| Instructions for the task |
Copy everything in the review text from "Mostly the individuals" down to "stories are fictional.", substituting "rebel" for each occurrence of "maverick".

| Text passage |
┌──

A fitting farewell to the “work” of George Lucas. His legacy, now alive and well with Disney can’t be any worse than this and so far, it looks to shaping up nicely…
on 23 December 2014
From the opening sequences a few things hit you. This film is full of Black cliched characters, the dialogue can really suck, the music seems like its from the 70s when someone thought sticking a drum kit with an orchestra worked and the flying sequences were really well done.
But the film misses a really good actor. You need Laurence Fishburne, you need Samuel L Jackson, it needed Denzel, just like Glory had Morgan Freeman. Terence Howard almost pulls it off but I had no idea WHAT Cuba Gooding Jr was trying to do: maybe the strange face he kept pulling - real Down Dog - was from the taste of the pipe he was using. Ne-Yo seems to spend the whole film copying the Grandma that Eddie Murphy did in the Nutty Professor.
Most of the others simply fight with a difficult script that really yearns to be a longer TV mini series - the whole film just feels like one of those edited hour and a half movies they used to make out of nine hour long mini series.
The flying sequences work except for one thing: ALL the actors are shot in the same way in the cockpits. It's almost as if they were simply rotated into the cockpit set in turn and no one bothered to move the camera. Often you just get the sense that it's actors saying their lines rather than actually acting, but with the turgid script it really is not surprising.
The soundtrack? If you use a full orchestra, use it, don't then stick a blinking drum kit in with it. It suits neither the period the film is set NOR matches the type of music we get today.
For a film that sets out to highlight the way black flyers were treated in the war, it makes almost EVERY white character you encounter a racist. Throw in the fact that every black flyer is characterised in the most ridiculous way possible and the biggest surprise is that the film has a black director: who really only has a lot of TV work to his credit, and it shows in the way the film does NOT feel cinematic, just somehow restricted.
I fell for the George Lucas bit, but frankly this would have been a great mini series, but instead is a mediocre film with some great CGI.
The star of this film is the dog fight and flying sequences which are superb. Its great to at last see the some modern film full of CGI showing this exhilarating combat arena. You have loads of planes zipping around on screen at a time and real dynamic action.
The film is based on the true story of a squadron of black fighter pilots and crew who were not trusted to undertake combat missions but have to push to he taken of flight errands and make a mark in the war. Its really interesting events to be based on and add to film.
The actors are very good too, especially Terrance Howard, so why not 5 stars? Well some of the dialogue is a bit blunt. You don't hear much from the bomber apart from "Where those guys go" "hey those Guys stayed". Yes we get it, no need to be hit on the head with it.
Mostly the individuals pilots stories are a bit hackneyed. Now I'm not sure on the details of the true events (going to read up on it) but the individual stories seem to be taken from other films. There's the maverick pilot, the drinker, the superstitious one etc. Having checked the individual stories are fictional.
This could have dragged my score down to three starts but honestly the the dog fighting has to be seen and the main story is very good. A bit more time on the script this really could have been a top top film but is definitely worth seeing especially if you like WW 2 films and/or flying films.

└──

| Provided data |
┌──

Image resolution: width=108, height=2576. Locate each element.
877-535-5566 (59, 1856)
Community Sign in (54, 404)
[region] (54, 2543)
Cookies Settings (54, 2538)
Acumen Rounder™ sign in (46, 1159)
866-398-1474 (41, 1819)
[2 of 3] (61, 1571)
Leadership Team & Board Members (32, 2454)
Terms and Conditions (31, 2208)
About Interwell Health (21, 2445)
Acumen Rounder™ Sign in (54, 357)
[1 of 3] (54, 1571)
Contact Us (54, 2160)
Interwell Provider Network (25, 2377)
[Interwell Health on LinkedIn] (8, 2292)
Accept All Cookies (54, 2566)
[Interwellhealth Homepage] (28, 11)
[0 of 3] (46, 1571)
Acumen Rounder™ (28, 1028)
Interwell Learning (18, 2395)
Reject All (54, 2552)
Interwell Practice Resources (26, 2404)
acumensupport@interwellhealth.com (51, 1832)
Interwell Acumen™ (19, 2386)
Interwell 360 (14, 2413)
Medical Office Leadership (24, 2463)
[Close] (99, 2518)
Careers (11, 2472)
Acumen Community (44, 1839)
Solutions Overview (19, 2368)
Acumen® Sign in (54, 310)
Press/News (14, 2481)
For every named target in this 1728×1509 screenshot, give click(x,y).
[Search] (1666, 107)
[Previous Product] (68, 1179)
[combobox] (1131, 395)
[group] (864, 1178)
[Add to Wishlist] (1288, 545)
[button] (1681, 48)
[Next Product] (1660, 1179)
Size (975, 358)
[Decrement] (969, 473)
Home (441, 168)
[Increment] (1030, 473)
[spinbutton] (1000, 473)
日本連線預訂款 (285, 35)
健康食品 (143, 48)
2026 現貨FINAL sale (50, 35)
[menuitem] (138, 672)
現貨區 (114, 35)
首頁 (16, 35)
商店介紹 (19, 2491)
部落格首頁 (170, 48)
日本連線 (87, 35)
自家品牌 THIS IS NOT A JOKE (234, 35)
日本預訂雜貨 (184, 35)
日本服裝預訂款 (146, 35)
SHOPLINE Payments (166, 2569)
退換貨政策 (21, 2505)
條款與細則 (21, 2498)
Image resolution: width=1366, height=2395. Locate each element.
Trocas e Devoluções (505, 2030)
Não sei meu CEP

└──

| Problem solution |
Mostly the individuals pilots stories are a bit hackneyed. Now I'm not sure on the details of the true events (going to read up on it) but the individual stories seem to be taken from other films. There's the rebel pilot, the drinker, the superstitious one etc. Having checked the individual stories are fictional.